How to Avoid Getting Crushed by Depreciation Recapture

Do not ever ever ever make real estate investments and perform cost segs without a plan for what you are going to do 5-10 years down the line

Ideally, if you own high quality assets, you can continue to own and operate them for steady cash flow and appreciation, but sometimes things happen (like cap rates compressing to absurd levels in ‘21) that may make selling/exchanging to something else a wise decision

First, a quick review:

  • Capital gains are imposed on any appreciation (0%, 15%, 20%)
  • Depreciation recapture is broken into 2 types/rates under section 1250
    • Straight-line recapture is treated as capital gains with its own 25% rate
    • Accelerated depreciation is recaptured at ordinary rates

So, capital losses from tax-loss harvesting your equity portfolio can be used to offset both capital gains and straight line recapture.
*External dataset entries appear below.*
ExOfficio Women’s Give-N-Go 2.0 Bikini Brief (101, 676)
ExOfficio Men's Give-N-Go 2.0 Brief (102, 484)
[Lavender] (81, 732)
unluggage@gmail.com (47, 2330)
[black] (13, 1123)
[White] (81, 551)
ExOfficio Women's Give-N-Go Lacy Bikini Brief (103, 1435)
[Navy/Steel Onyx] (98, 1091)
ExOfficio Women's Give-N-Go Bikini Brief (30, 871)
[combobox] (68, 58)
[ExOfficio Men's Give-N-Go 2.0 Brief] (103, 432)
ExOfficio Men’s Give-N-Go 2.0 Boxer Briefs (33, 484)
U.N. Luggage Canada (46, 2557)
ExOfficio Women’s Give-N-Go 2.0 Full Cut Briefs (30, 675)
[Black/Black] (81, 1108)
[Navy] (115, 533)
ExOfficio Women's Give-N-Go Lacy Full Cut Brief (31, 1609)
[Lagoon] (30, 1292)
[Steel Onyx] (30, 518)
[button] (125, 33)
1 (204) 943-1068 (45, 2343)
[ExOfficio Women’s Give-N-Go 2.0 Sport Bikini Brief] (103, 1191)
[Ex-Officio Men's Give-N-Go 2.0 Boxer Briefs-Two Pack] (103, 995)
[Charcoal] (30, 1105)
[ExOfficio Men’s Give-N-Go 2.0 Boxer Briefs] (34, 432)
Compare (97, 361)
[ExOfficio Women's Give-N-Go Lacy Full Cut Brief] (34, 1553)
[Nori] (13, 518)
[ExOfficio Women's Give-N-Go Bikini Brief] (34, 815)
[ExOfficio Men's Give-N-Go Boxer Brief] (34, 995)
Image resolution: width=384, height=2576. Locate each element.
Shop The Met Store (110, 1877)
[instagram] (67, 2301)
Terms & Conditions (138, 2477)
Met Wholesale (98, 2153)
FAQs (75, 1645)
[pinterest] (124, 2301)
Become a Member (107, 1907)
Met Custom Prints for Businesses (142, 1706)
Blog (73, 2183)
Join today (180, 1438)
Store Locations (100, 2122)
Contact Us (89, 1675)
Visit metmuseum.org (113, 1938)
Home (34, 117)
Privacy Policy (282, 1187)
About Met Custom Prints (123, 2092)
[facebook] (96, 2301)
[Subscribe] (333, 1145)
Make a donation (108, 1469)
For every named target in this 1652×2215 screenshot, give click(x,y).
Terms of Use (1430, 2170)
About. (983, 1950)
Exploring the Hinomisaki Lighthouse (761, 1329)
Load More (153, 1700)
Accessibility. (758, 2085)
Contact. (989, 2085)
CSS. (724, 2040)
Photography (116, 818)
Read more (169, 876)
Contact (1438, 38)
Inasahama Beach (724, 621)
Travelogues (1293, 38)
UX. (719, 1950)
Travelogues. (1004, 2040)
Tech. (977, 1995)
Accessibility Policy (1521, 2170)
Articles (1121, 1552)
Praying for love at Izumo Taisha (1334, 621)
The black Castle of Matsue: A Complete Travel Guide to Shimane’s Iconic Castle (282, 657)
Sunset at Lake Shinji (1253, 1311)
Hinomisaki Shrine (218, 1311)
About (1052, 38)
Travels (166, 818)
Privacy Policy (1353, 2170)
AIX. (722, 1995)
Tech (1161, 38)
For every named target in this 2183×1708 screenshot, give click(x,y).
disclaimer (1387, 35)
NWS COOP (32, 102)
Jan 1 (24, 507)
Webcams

If you aren’t harvesting losses systematically within your stock portfolio you are missing out.

Tax-aware hedge funds can realize deductions that may help with the recapture of accelerated depreciation.

You can always look at doing the DST to UPREIT structure to stay invested in real estate and transition to a passive allocation with a blue-chip real estate manager.

Lastly, you can always manager your own 1031 process or initiate new real estate investments that can realize large amounts of depreciation that can be used to shield the sale of old real estate properties.

There are a lot of options with different pros/cons so if you are in this situation, I’d encourage you to work with someone that can help find the best path (or paths) for you.